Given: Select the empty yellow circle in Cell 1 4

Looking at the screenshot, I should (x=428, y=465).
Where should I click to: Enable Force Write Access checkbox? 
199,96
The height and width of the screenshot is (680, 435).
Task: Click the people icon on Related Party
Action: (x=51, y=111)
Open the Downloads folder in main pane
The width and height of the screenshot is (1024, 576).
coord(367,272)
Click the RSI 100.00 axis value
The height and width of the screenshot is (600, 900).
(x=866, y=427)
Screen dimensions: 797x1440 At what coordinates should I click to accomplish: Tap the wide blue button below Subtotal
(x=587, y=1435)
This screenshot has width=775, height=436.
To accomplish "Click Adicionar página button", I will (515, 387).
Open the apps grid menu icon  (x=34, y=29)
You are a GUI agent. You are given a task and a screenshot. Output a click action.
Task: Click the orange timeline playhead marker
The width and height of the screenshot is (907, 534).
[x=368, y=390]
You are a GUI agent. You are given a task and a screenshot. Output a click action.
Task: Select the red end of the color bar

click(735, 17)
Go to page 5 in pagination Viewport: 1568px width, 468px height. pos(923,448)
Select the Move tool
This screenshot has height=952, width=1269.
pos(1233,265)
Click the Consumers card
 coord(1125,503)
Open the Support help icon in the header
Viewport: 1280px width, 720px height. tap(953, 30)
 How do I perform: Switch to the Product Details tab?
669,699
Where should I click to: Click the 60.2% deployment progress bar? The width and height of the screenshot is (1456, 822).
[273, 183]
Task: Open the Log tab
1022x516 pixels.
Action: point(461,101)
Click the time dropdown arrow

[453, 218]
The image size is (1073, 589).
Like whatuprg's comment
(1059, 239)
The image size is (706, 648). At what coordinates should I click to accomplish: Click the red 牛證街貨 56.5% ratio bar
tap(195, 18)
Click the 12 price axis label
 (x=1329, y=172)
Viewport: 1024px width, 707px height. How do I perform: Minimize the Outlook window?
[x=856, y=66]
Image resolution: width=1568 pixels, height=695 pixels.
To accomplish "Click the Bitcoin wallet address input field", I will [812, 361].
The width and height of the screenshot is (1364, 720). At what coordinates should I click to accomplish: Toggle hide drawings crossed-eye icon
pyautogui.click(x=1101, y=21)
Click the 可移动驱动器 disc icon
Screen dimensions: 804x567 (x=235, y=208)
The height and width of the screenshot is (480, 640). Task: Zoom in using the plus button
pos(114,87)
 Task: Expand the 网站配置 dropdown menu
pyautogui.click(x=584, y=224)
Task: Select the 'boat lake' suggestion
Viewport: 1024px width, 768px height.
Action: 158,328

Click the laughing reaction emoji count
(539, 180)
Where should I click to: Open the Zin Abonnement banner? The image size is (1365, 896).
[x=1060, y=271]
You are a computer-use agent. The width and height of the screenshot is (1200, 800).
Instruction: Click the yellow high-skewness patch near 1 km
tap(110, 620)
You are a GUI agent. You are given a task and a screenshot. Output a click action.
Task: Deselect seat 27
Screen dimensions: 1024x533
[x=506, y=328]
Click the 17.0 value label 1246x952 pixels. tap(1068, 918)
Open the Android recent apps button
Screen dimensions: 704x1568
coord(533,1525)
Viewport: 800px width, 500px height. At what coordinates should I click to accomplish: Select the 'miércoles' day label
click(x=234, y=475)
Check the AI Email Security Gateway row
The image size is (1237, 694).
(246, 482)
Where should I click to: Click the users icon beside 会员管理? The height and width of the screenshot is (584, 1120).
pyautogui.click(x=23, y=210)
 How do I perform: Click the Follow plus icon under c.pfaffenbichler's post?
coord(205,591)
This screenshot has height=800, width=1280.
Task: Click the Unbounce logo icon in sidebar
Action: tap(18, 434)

▶ Work item
Pull every line with "will" from the records.

▶ Solution to this problem
To accomplish "Click Adicionar página button", I will (515, 387).
To accomplish "Click the Bitcoin wallet address input field", I will [812, 361].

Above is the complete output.